Tomorrow, Rep. Peter King (R-NY), chair of the House Homeland Security Committee, will use his authority and the sacred space of the US Capitol Building to put an entire religion on trial when he convenes a hearing on the “Radicalization of American Muslims.” King has a long track record of Islamophobic conduct, and the planned hearings are being decried by religious leaders and scholars as an abuse of government power, a blow to religious freedom, and a government-backed demonization of millions of decent people of faith.
As a Mormon, I find the King hearings particularly objectionable. Because Mormons of all people know what it feels like for an entire religion to be publicly demeaned for the objectionable deeds of its fringe minorities. And because our religion too was once put on trial by Congress.
In 1903, Reed Smoot, a high-ranking LDS Church official, was elected to serve as Senator from the state of Utah. Government leaders, politicians, Protestant churches, and business leaders petitioned Congress that Smoot was unfit to serve because of his affiliation with Mormonism and its outlaw practice of polygamy. What followed was a four-year show political show trial involving more than 100 witnesses that put every dimension of Mormon life under national scrutiny.

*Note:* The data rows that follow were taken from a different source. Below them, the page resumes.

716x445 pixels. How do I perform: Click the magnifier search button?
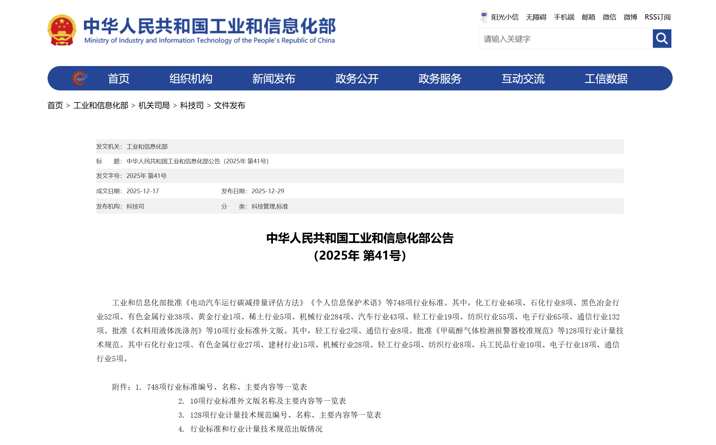pos(662,39)
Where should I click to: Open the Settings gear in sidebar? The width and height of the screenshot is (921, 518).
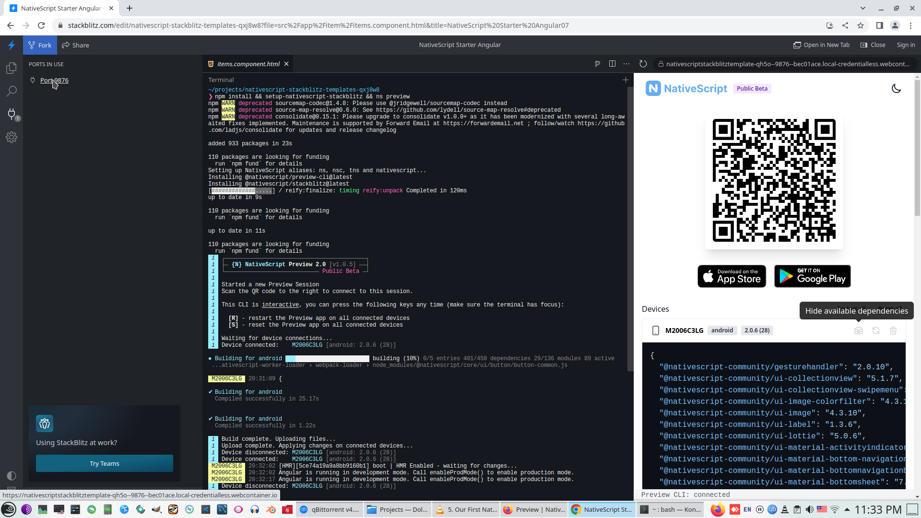[x=12, y=137]
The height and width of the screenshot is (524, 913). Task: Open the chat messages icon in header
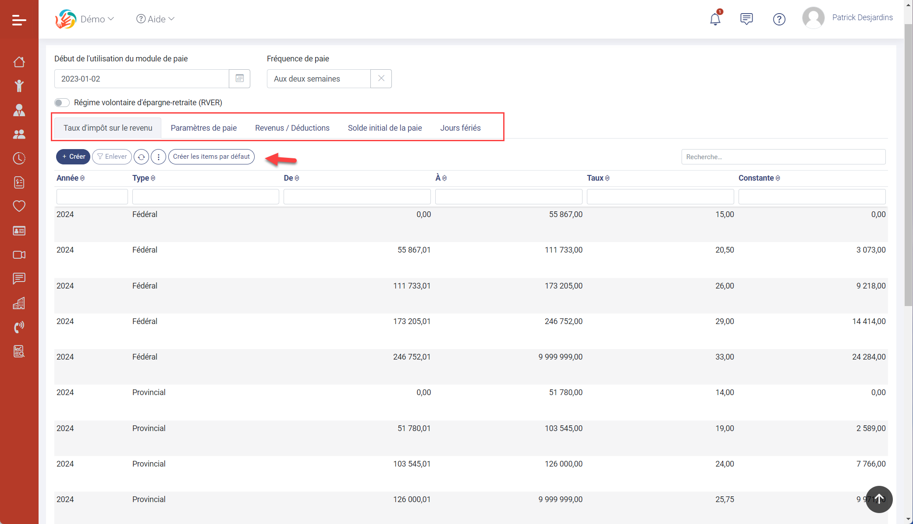click(746, 19)
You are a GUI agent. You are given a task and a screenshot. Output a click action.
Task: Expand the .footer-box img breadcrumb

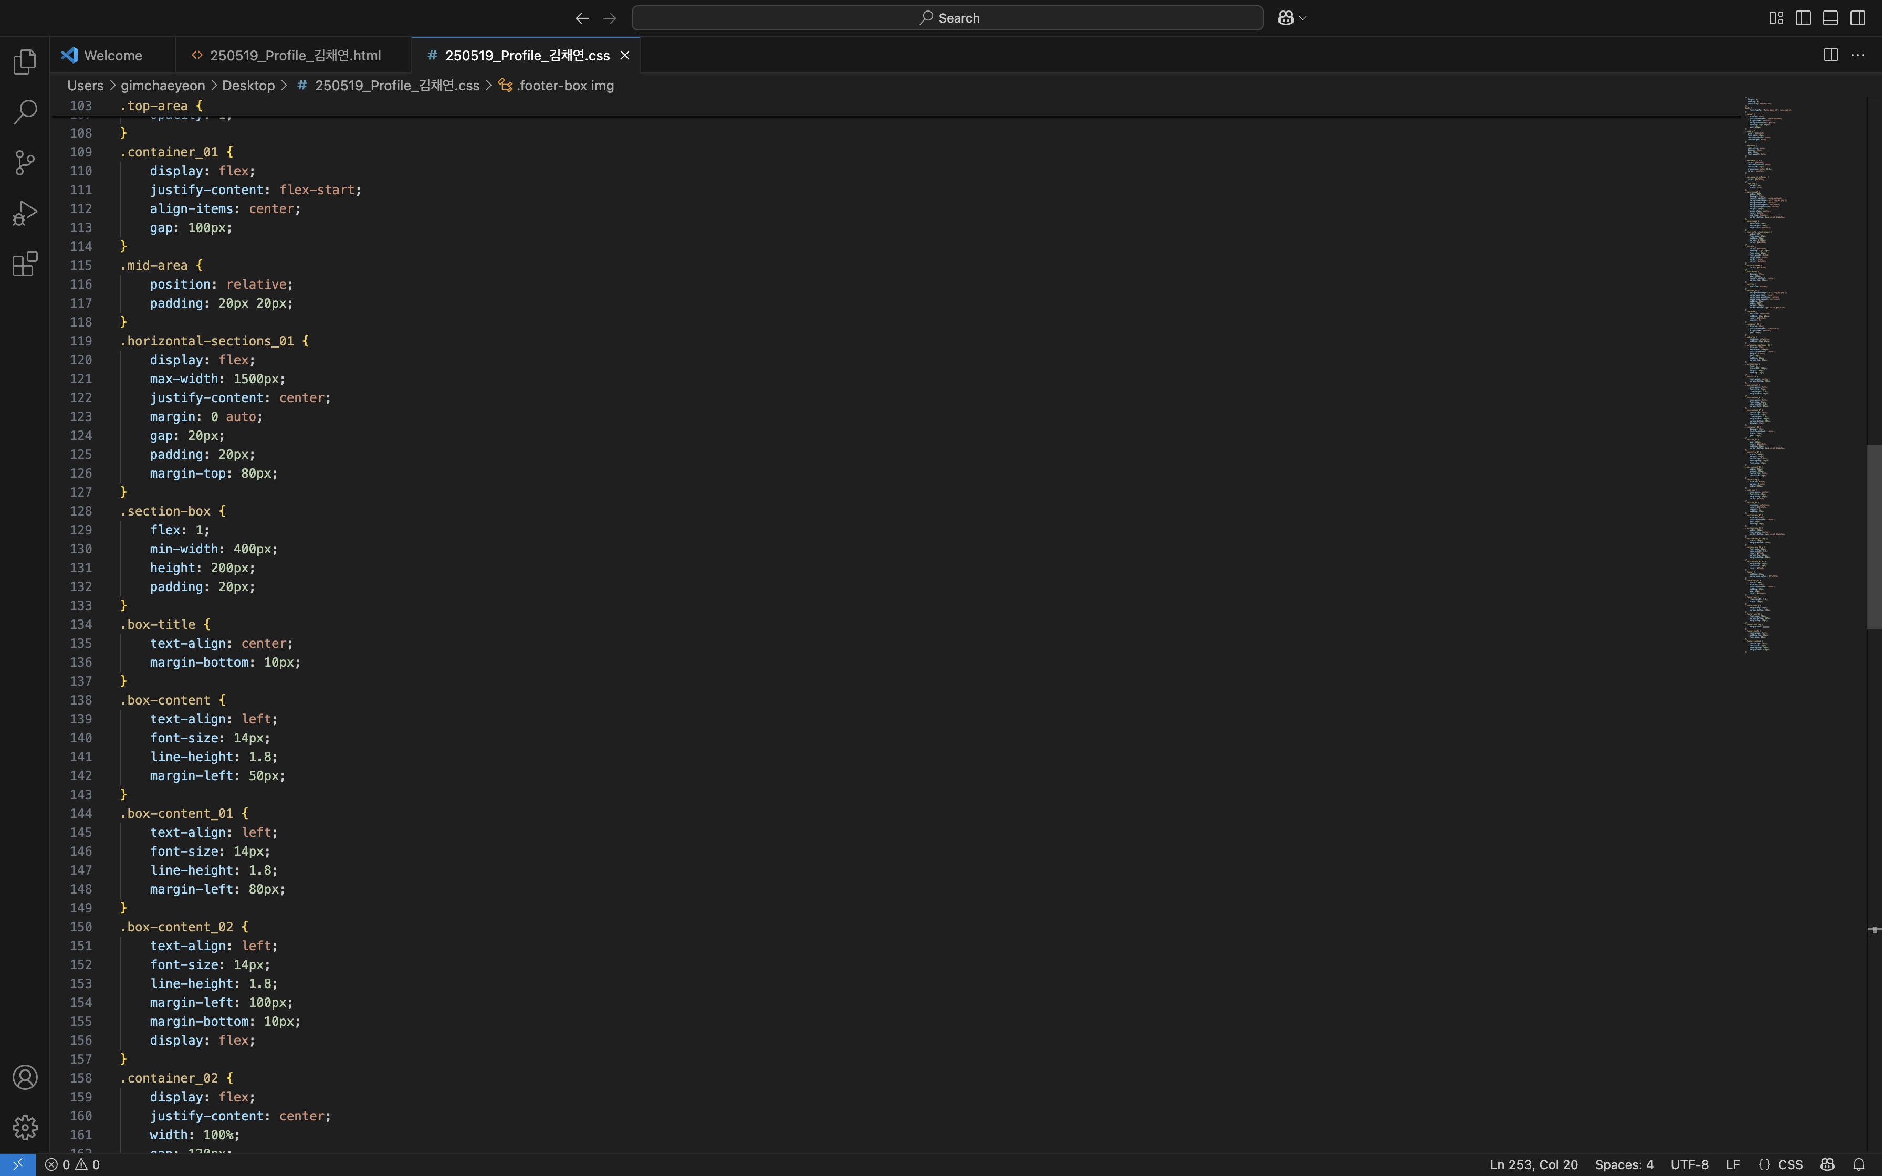(565, 86)
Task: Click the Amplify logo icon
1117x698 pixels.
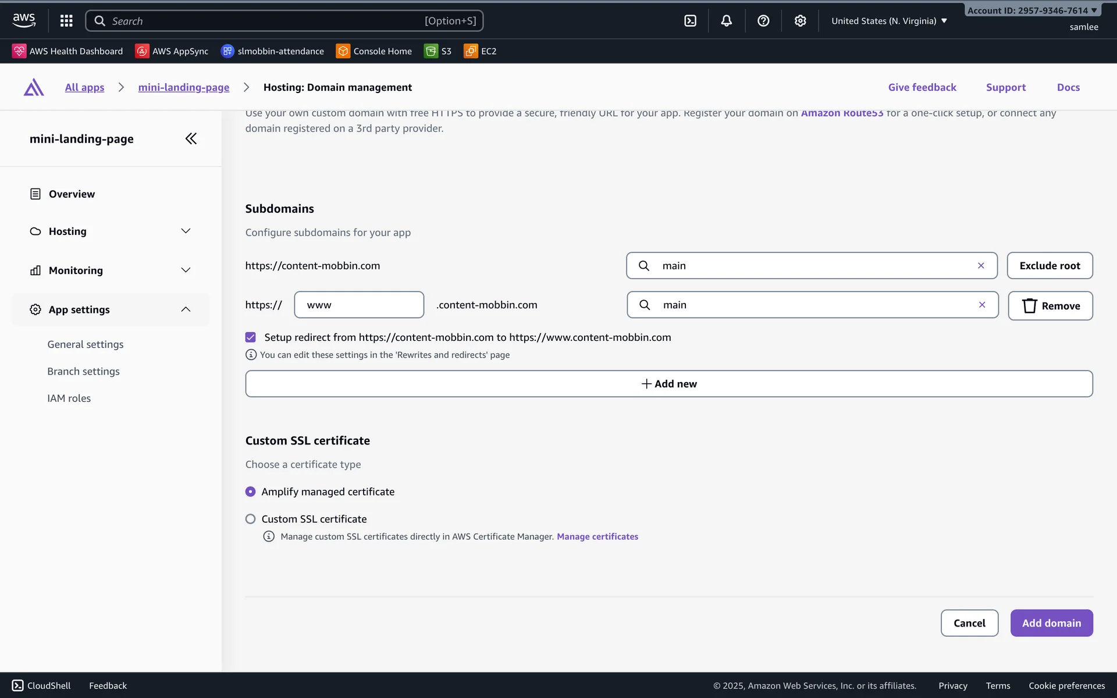Action: click(x=34, y=87)
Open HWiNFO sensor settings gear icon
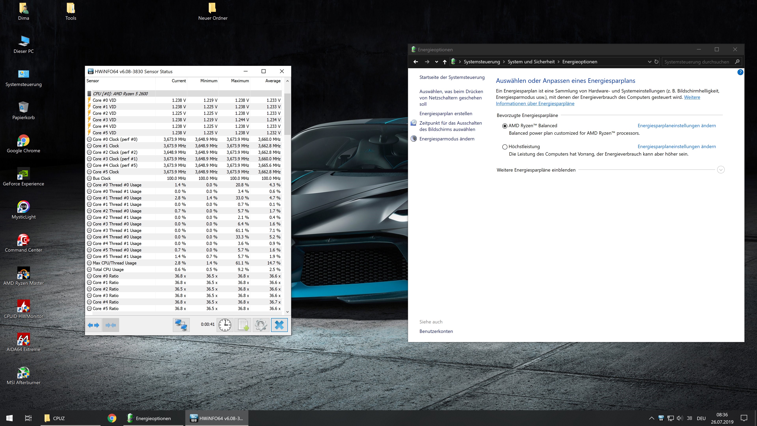Image resolution: width=757 pixels, height=426 pixels. pos(261,325)
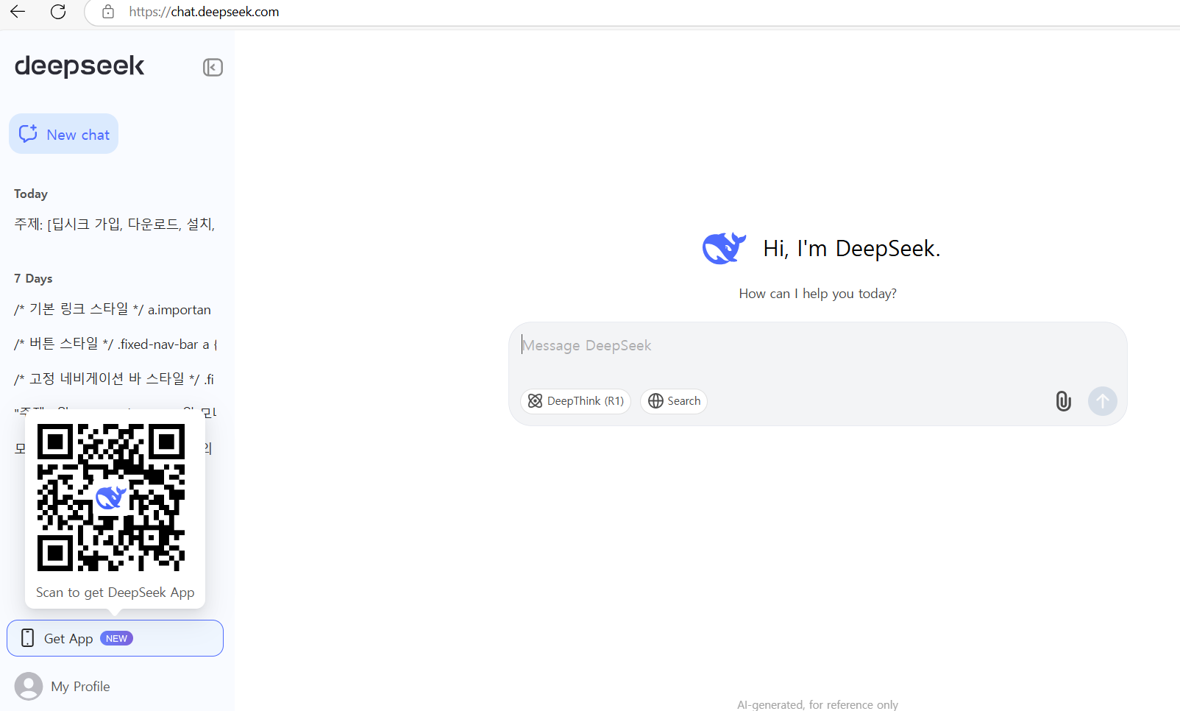Expand the Today conversation group
The height and width of the screenshot is (711, 1180).
click(x=30, y=194)
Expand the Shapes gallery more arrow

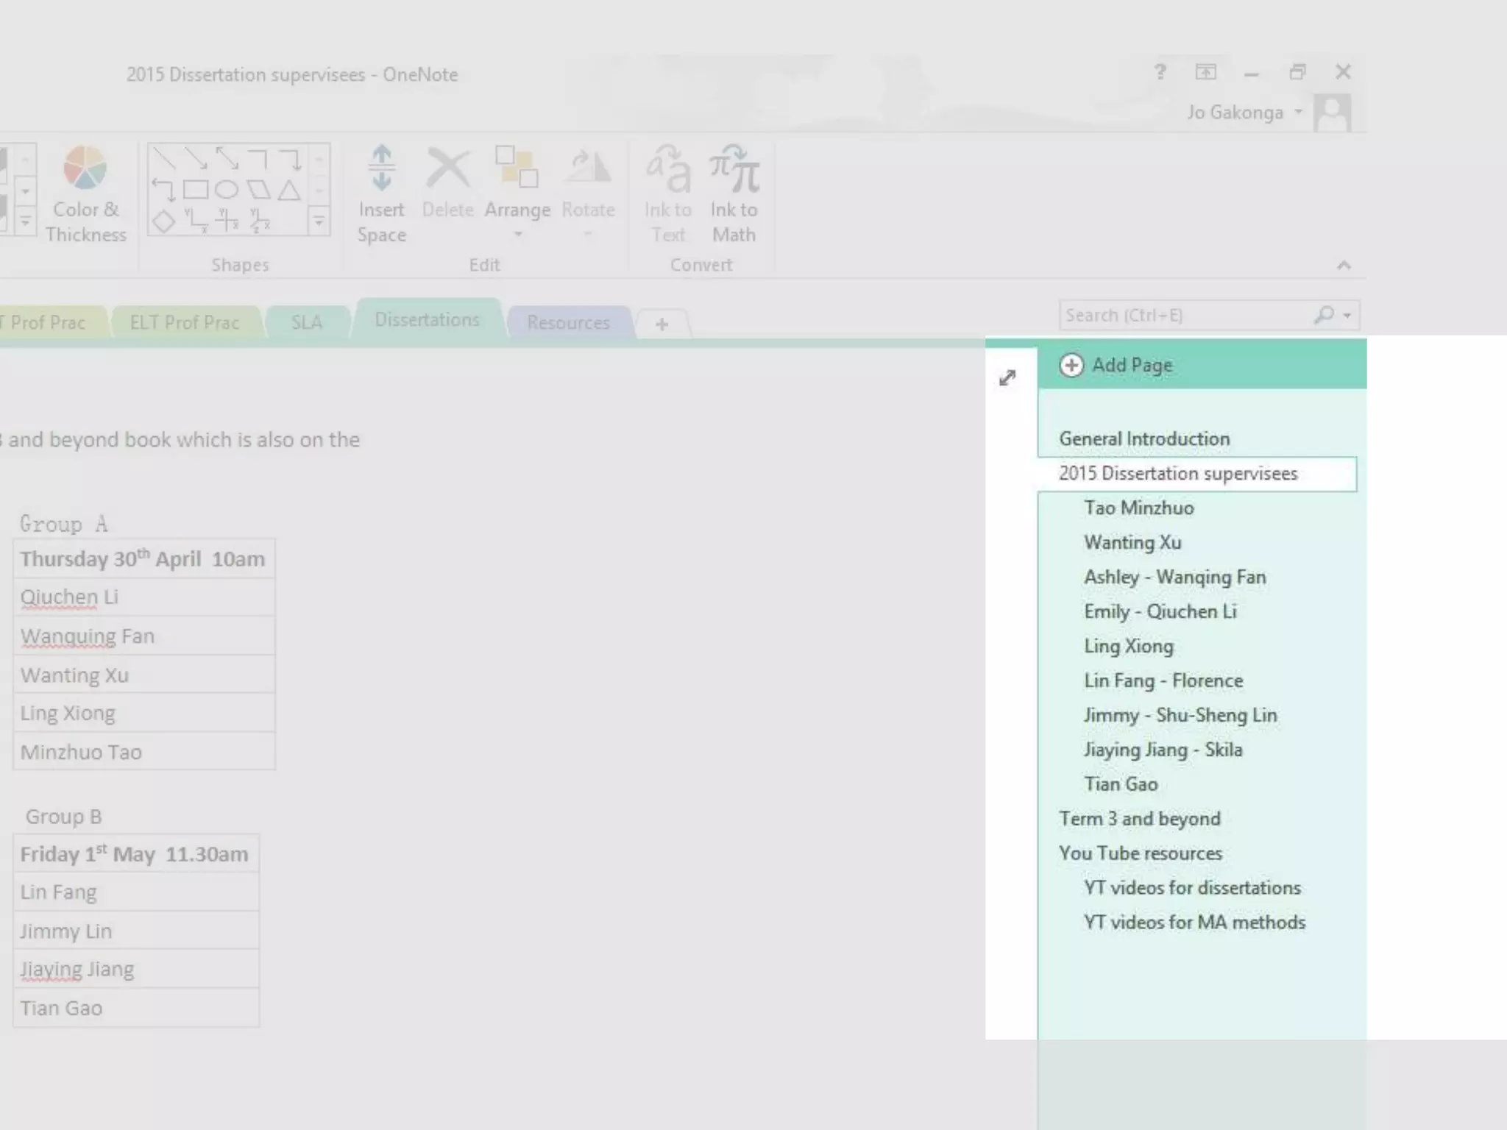[x=319, y=220]
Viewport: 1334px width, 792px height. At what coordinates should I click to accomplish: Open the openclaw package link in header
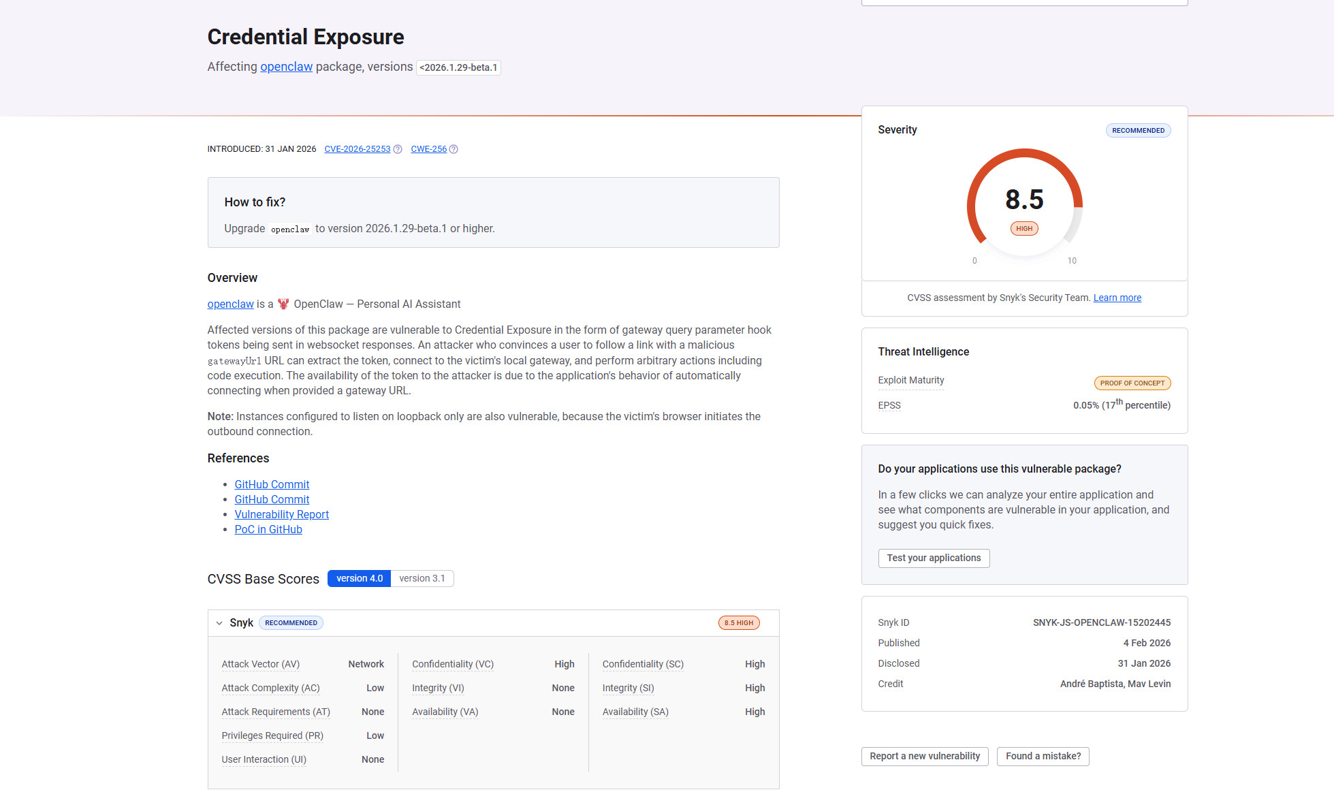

But there are some important differences between the Smoot trials and the King hearings as well. Kathleen Flake, professor of American religious history at Vanderbilt University and author of The Politics of American Religious Identity: The Seating of Senator Reed Smoot, Mormon Apostle, writes that unlike the King hearings:
The Smoot hearings had some basis in fact: the LDS Church was breaking the law against polygamy. The merits of that law, of course, are questionable, but there’s no question that the Saints were breaking it. Though Smoot himself was not a lawbreaker, he was indeed in the leadership of an institution that was. In contrast, the King hearing seems to be the rankest kind of political hay-making, fear-mongering bigotry that lacks any basis in fact. In its use of political stagecraft, it reminds me of the McCarthy era hounding of godless and Soviet-sympathizing communists.
That’s not to say that the bigots weren’t present in the Smoot hearing circus. Mormonism has always attracted haters, but the Senate Committee, whatever its prejudices, had cause to assume jurisdiction over the matter. It had a purpose rationally related to its public trust. I don’t see that with the King hearing.
There was, however, an effort to strip Mormons of their civil rights based on their beliefs or association with others who believed in plural marriage. The effort was successful in Idaho and was upheld by the Supreme Court in Davis v. Beason. Moreover, LDS missionary efforts were resisted by law and by mobs in various sites of the nation at the turn of the century. European immigration by Mormon converts was enjoined, as well. Arguably, this was over more than the illegality of plural marriage. But LDS lawlessness in this one matter was always available to legitimize widespread legal and popular discrimination. This seems an essential distinction between the two groups; at least insofar as it relates to King’s intention to investigate “radicalization” of Islam.
In the 19th century, Mormonism was frequently characterized in Congress and in public discourse as a threat to the American way of life. Opposition to polygamy was used to legitimize and cover anti-Mormon sentiment. In 1901, at what might have been one of the the high points of American anti-Mormonism, the president of the LDS Church Joseph F. Smith said, “We’ve got a problem. There are good people on this earth who think they’re doing God a service to kill us.”
What Mormons experienced in the late nineteenth and early twentieth centuries sounds pitifully familiar to the Islamophobia we witness today, when political operatives exploit popular fear of terrorism to promote base anti-Muslim sentiment, as Sarah Posner shows in this important RD article. If LDS Church President Joseph F. Smith recognized that there were in 1901 “good people on this earth who think they’re doing God a service to kill us,” please consider how Muslims might feel witnessing an elected official from Orange County, California, publicly threaten to marshall US Marines to send American Muslims “to an early meeting in paradise.” As a Mormon who remembers her faith’s marginal history, I find the King hearings and the rank incivility and inhumanity they legitimize to be an ugly and shameful affair.